= EXERCISE MATERIAL =
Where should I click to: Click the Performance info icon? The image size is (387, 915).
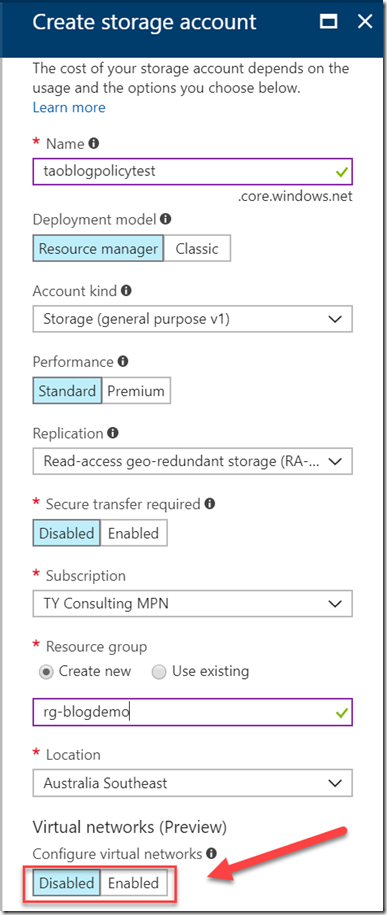coord(123,362)
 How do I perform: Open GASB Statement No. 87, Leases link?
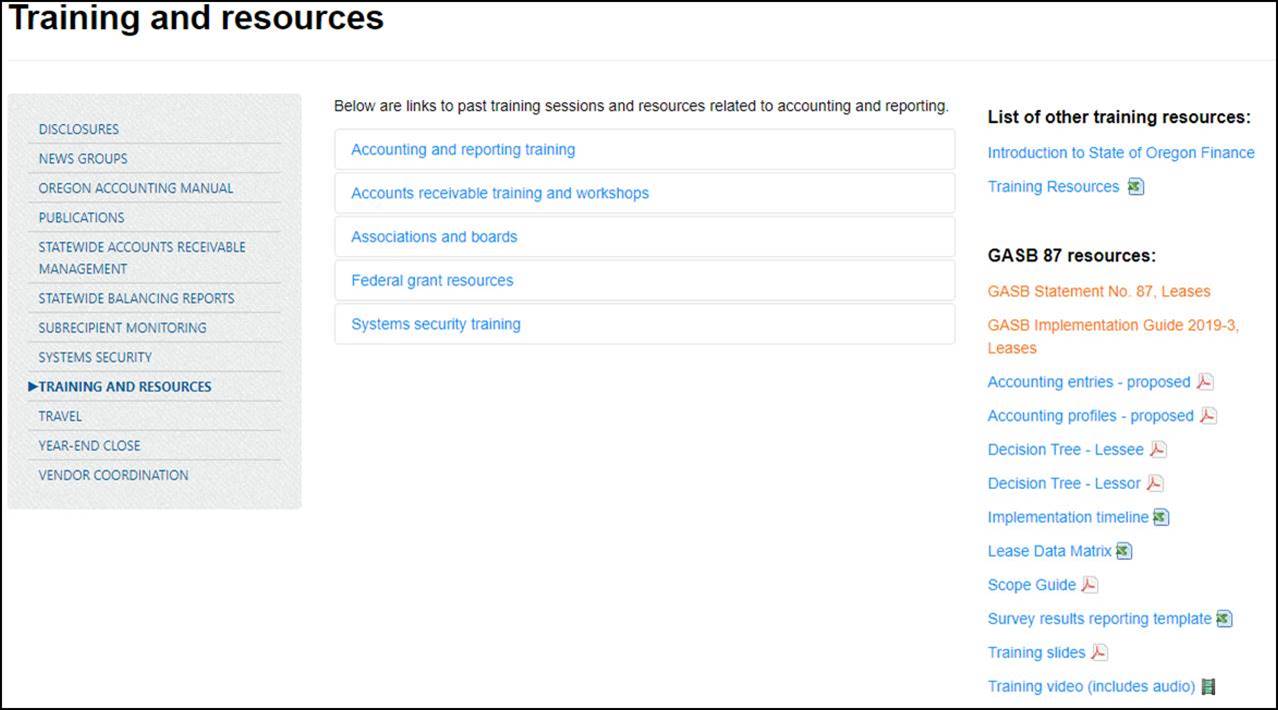coord(1099,292)
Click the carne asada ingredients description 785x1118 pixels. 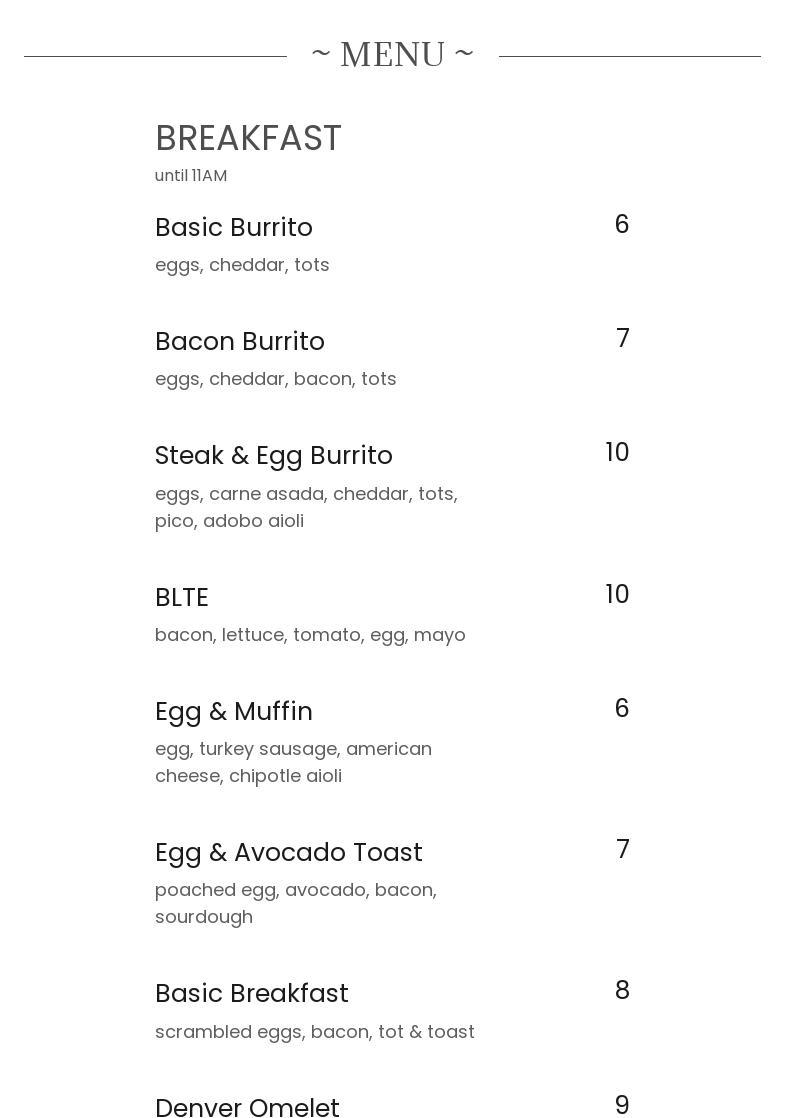(x=306, y=507)
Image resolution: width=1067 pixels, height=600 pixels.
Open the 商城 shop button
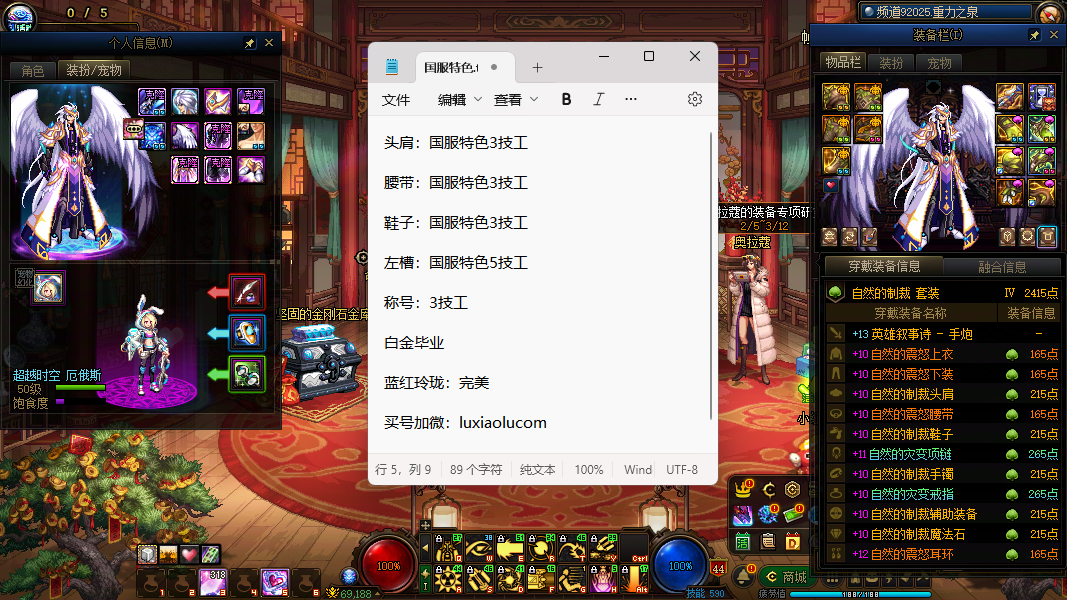pos(786,577)
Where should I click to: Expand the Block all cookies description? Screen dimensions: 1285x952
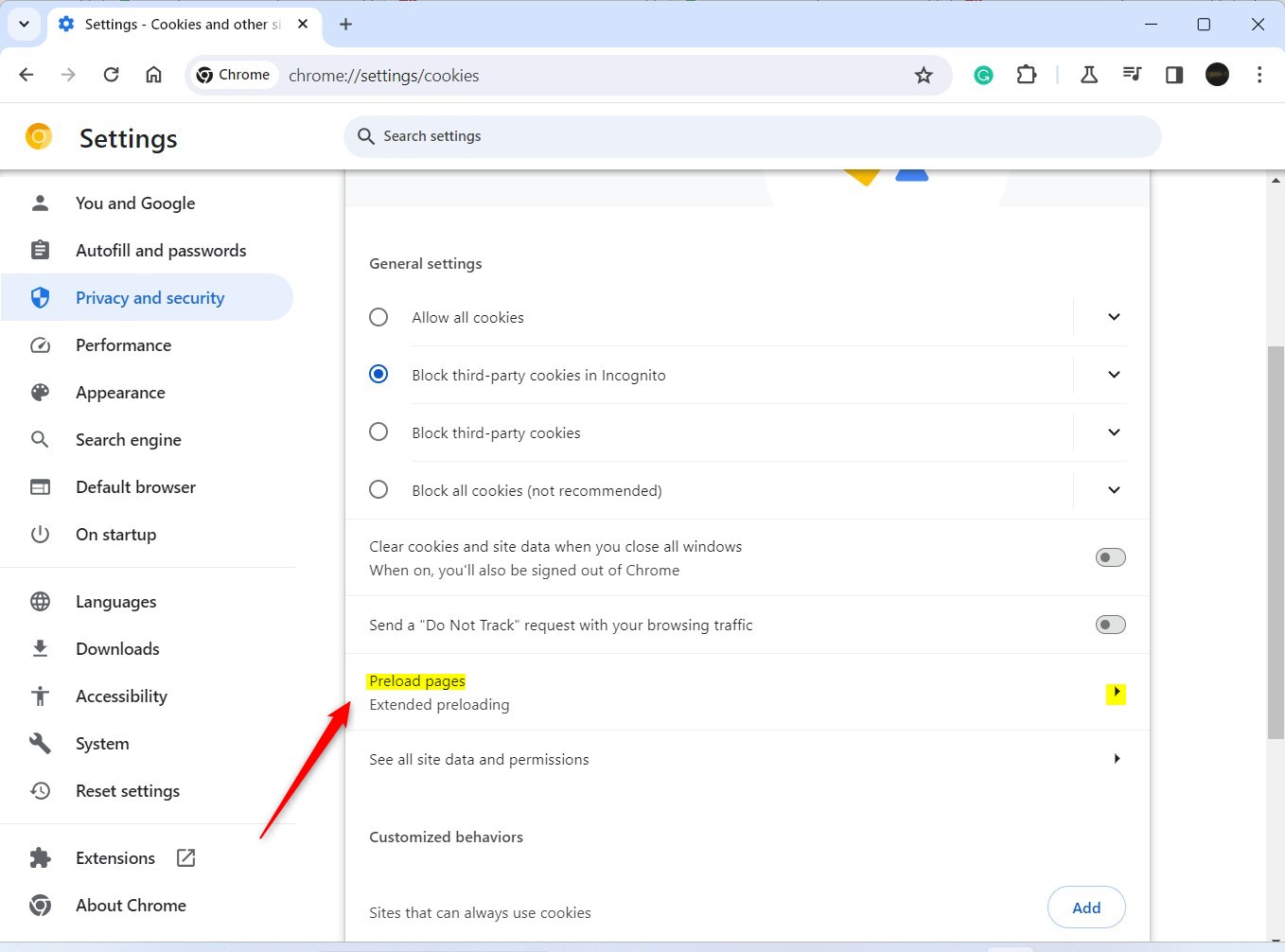(x=1113, y=490)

= WORK REQUIRED =
Keep out the pictures, and copy exactly the lines from the one that contains "Image resolution: width=1067" through the final line of the records above, both ends included.

= TASK OUTPUT =
Image resolution: width=1067 pixels, height=600 pixels.
Open the 商城 shop button
pos(786,577)
Where should I click to: Expand the Block all cookies description? Screen dimensions: 1285x952
(x=1113, y=490)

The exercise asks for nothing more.